4. Grapefruit in the morning can help boost your metabolism. I also have been adding cinnamon into my protein shakes because that is a metabolism booster as well.

5. I talked about my love for hot chocolate above. An alternative is to heat up Dark Chocolate Almond Milk.

6. My all time favorite blog for healthier recipes is SkinnyTaste. I have tried so many recipes of hers, and have loved them all! Some of my faves so far have been her Chicken & White Bean Enchiladas, Light Cajun Chicken Pasta, and her Cream of Asparagus Soup (sounds nasty, right? it's not, I promise.) She also has great dessert recipes. I've tried her pumpkin banana bread and chocolate chip cookies.

7. Two awesome apps for health are MyFitnessPal & Fooducate (both are free). MyFitnessPal allows you to input both your food and exercise in order to calculate your calories eaten and your calories burned. The awesome part is that most foods are already in there, so you just search them and all the nutrition info pops up. Fooducate gives your food a grade based on how healthy or unhealthy it is. You can either scan a bar code or enter a name, and it will give you a grade and even gives you the option to click on a list of healthier alternatives for that food.

8. I love cereal. I know there are way healthier breakfasts out there and I try to eat those, but for those days when cereal is necessary, a good rule of thumb to go by is that it has to have less than 3 grams of sugar, and more than 3 grams of fiber.

9. Preparation is key. This is one that I have recently realized is so powerful. When you're hungry, a lot of the time you'll go to the fridge or cupboard and eat the quickest thing you can find. If you prepare healthy and easily accessible snacks/lunches ahead of time, you're less likely to grab things like crackers or granola bars that are highly processed and often loaded with sugar.

10. Breakfast speeds up your metabolism, gives you more energy, and helps you concentrate (basically what I'm saying is your mom wasn't making this crap up). One of my all times favorite breakfasts is steel cut oatmeal. Holy. If you haven't tried it, I promise you with all my promising strength that you are missing out, and the answer is no- regular rolled oats do not even come near to my beloved steel cuts.

If you cook steel cut oats on the stove it takes about 20 minutes, and according to the directions you are supposed to stir constantly. Who wants to wake up 20 minutes early to stir a pot of oatmeal? Not me said the wife from 2012. Well here's the best tip ever: make the oats in the crockpot the night before.

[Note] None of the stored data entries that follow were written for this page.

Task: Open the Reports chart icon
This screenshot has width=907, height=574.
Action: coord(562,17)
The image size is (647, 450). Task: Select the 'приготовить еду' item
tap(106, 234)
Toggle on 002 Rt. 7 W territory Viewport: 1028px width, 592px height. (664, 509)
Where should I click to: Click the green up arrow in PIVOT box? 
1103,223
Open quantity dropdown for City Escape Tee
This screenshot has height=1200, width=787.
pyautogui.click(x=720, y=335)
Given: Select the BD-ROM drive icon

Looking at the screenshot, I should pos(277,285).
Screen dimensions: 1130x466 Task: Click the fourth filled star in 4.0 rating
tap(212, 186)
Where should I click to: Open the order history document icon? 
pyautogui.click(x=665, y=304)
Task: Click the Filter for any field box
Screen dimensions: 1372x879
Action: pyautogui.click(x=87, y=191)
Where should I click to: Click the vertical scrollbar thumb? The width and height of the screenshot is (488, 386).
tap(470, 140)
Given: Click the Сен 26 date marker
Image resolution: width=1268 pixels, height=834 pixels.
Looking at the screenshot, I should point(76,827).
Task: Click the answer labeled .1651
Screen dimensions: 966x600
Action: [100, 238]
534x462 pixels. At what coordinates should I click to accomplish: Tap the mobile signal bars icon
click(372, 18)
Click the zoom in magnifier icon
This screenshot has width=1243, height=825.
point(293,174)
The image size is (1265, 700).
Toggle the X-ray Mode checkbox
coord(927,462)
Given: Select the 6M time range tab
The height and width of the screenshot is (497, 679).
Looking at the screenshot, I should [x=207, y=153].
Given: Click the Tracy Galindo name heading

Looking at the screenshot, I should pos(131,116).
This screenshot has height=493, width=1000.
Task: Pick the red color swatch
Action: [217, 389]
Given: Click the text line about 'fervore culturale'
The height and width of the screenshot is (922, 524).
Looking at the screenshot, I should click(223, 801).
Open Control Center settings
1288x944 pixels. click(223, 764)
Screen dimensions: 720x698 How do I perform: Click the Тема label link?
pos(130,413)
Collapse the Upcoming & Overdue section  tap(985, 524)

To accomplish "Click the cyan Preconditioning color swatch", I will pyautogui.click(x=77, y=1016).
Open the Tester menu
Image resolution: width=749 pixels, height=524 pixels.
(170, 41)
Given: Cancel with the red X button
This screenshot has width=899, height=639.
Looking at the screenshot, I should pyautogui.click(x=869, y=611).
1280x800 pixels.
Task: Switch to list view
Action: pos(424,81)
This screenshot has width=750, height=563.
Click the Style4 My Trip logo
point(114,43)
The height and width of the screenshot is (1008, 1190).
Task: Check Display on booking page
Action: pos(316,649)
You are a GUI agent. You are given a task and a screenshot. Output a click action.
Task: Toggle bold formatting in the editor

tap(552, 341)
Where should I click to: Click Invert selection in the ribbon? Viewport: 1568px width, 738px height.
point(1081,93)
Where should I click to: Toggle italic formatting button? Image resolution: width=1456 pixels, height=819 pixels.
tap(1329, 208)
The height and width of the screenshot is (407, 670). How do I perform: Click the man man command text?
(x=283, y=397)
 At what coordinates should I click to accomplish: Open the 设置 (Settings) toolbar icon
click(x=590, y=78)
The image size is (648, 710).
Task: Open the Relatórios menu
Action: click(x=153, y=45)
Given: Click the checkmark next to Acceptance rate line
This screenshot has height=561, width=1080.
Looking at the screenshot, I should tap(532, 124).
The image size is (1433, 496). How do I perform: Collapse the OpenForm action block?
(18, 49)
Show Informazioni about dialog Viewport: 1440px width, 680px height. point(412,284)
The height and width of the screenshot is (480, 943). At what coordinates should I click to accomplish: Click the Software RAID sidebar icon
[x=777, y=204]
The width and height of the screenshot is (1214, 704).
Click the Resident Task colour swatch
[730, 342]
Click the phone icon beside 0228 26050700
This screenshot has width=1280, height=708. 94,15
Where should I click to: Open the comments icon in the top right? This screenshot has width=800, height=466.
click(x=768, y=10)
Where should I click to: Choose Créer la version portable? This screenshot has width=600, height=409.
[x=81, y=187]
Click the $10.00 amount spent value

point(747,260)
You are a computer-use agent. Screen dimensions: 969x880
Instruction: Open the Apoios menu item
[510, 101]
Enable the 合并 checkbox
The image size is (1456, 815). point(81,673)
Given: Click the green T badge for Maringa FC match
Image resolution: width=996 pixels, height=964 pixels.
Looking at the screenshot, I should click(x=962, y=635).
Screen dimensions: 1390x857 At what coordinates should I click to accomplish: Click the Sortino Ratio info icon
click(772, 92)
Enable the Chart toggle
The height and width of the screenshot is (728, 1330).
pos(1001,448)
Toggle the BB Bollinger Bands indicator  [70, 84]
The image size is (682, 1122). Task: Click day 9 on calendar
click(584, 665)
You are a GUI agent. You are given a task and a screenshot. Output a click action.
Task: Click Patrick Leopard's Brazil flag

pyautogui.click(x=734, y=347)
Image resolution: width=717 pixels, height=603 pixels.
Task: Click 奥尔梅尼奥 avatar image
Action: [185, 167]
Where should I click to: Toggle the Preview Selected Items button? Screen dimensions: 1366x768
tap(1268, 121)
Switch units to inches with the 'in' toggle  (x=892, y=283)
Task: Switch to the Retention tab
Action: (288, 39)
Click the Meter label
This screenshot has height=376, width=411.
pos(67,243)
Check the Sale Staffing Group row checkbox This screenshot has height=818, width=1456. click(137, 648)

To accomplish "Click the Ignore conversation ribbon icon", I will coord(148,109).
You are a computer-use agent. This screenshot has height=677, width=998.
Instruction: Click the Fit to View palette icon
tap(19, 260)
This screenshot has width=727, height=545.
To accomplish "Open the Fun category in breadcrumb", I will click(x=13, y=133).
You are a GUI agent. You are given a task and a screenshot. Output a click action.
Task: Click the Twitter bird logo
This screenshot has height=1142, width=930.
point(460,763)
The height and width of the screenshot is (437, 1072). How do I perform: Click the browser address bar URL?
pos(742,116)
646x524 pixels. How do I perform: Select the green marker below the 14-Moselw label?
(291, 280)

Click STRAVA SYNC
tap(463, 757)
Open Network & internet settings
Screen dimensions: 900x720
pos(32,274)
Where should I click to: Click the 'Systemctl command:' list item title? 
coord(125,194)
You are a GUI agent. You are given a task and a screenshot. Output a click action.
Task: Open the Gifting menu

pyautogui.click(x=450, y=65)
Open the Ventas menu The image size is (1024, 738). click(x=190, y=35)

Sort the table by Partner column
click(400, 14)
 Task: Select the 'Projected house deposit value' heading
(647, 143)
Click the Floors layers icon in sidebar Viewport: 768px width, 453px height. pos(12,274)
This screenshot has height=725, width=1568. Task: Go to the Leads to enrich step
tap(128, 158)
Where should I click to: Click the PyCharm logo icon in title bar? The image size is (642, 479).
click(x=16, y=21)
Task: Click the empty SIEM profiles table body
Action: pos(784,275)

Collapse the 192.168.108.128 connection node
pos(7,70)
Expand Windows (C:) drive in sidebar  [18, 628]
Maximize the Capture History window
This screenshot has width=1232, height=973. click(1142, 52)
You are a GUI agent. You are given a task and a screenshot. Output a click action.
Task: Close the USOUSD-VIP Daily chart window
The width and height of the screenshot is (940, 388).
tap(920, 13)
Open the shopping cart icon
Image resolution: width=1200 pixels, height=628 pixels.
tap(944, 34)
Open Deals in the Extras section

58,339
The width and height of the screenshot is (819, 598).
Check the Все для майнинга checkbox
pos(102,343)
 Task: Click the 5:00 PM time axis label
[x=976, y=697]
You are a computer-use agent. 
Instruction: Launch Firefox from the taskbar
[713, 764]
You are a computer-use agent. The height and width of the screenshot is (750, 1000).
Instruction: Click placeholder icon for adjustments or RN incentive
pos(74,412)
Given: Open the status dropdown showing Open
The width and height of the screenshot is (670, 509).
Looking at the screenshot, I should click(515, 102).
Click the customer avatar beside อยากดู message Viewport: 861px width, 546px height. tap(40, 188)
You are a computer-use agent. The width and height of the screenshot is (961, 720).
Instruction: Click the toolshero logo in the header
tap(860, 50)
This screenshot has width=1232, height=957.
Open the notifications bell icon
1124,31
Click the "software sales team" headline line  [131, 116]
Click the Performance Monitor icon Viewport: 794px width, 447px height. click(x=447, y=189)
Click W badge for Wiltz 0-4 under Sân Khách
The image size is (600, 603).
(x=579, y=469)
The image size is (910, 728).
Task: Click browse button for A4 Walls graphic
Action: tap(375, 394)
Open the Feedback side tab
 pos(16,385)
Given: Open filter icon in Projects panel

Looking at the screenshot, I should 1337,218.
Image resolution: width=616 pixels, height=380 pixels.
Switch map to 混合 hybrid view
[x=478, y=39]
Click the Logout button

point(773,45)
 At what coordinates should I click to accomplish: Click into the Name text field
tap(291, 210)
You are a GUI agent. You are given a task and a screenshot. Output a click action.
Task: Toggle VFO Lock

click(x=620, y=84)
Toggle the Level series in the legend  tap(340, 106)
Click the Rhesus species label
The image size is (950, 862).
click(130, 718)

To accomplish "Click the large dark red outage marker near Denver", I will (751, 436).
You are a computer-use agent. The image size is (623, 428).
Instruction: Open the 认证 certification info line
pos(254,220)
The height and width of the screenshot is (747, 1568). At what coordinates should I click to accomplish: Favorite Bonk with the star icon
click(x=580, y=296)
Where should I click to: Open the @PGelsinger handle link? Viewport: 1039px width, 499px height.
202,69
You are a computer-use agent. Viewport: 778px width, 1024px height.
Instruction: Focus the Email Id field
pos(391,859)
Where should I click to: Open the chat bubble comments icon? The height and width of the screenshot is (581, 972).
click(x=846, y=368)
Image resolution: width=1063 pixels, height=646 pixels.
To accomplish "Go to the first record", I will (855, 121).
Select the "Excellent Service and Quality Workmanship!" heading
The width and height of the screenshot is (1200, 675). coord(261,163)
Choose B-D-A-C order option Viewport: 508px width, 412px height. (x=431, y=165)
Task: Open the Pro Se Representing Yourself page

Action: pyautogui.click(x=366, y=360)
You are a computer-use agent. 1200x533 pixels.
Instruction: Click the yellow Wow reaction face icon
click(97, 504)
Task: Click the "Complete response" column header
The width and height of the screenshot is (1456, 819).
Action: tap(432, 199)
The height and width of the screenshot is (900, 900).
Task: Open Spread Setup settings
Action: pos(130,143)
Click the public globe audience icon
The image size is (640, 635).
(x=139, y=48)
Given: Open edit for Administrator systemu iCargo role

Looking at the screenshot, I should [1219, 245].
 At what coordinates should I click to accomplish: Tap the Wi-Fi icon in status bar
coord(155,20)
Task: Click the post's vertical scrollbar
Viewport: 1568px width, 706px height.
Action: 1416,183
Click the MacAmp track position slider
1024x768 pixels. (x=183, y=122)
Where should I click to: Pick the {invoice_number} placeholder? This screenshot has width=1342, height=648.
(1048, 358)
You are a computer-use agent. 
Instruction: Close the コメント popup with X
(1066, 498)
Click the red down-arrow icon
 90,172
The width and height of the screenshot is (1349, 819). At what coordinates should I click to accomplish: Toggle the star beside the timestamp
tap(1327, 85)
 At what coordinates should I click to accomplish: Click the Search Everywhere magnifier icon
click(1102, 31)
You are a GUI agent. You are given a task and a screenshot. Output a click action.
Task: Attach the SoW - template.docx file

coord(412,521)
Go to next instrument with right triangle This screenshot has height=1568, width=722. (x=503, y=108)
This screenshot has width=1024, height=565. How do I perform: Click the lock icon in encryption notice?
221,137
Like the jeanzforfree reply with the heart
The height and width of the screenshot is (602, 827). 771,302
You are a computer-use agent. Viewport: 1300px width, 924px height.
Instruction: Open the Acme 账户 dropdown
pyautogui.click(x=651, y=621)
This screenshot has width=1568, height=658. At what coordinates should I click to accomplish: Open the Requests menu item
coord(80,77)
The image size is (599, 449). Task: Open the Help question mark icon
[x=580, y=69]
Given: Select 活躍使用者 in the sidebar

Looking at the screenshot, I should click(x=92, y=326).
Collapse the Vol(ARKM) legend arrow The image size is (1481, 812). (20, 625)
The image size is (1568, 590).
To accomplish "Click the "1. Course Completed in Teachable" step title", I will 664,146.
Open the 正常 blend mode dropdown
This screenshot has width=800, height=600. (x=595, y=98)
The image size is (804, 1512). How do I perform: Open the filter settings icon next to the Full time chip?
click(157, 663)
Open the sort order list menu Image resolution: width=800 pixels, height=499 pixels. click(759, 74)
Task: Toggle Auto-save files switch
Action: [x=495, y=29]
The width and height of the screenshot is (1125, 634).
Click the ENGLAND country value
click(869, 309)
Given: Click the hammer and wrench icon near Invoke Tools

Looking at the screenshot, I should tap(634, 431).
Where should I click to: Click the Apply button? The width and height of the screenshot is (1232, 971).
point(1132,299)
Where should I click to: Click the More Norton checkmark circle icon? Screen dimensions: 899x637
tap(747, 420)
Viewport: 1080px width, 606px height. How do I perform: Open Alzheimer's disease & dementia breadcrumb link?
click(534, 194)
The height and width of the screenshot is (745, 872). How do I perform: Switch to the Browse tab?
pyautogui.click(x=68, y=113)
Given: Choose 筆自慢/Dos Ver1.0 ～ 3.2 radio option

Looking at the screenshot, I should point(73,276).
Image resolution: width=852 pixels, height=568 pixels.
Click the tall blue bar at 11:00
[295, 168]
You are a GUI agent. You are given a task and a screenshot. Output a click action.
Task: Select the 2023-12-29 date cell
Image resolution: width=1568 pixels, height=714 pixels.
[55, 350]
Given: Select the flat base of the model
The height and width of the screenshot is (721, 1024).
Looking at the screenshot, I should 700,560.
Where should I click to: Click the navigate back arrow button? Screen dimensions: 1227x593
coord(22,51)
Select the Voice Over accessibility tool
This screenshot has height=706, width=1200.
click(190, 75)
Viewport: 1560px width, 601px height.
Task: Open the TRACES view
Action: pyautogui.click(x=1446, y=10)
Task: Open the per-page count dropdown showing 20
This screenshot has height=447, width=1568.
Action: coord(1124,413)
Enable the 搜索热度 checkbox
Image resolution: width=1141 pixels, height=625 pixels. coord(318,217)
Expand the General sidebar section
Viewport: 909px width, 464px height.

1/2 C. of steel cut oats (I use Bob's Red Mill that you can purchase at Whole Foods or on Amazon. If you're lucky enough to live in Utah, you can get them at WinCo in the bulk foods section.)
1 1/2 C. of water
Put the measured water and oats in a bowl or pyrex dish that is small enough to fit into your crockpot. Then fill your crock pot with water (I usually do it about 3/4 of the way of the dish that the oatmeal is in). Set the crockpot on low and they are ready in the morning.

Last week we added apples in the night before and that was delicious. You can also top it with fresh fruit, cinnamon, or brown sugar in the morning. I add a bit of milk/almond milk to make it more creamy.

This is enough for two people. Sometimes I up it to 3/4 C. of oats and 2 1/4 C. of water for the two of us (in other words, you'll do three times as much water as oats.)

So there's my Tuesday Ten. I also want to point out that I don't restrict myself 100% of the time. I am by no means one of those wild health fanatics that eats straight chicken breasts. In fact, as I wrote this post on health, I was simultaneously eating a Snack Pack that I stole from Clint, so...

You can't win em all. That's my motto.